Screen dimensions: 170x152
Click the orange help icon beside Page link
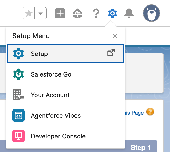click(150, 112)
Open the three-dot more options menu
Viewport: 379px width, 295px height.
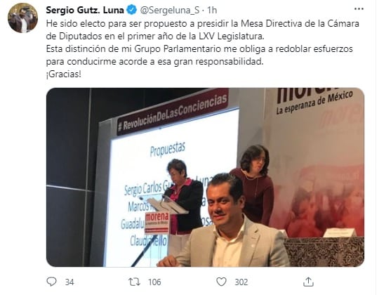coord(359,9)
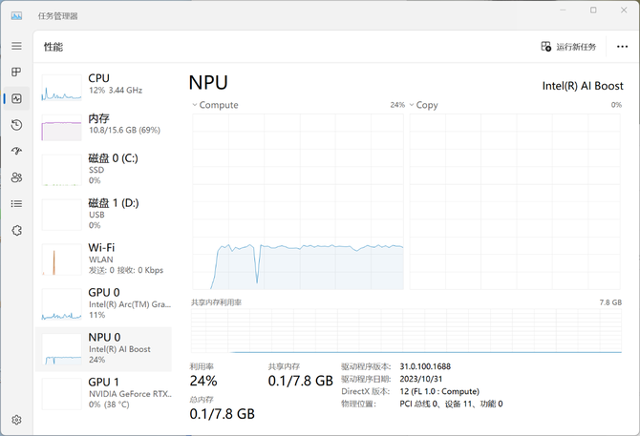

=======

■ The task
Transcribe each entry exactly; images stay out.

■ Solution for this task
Screen dimensions: 170x152
Click the orange help icon beside Page link
click(150, 112)
Open the three-dot more options menu
Viewport: 379px width, 295px height.
coord(359,9)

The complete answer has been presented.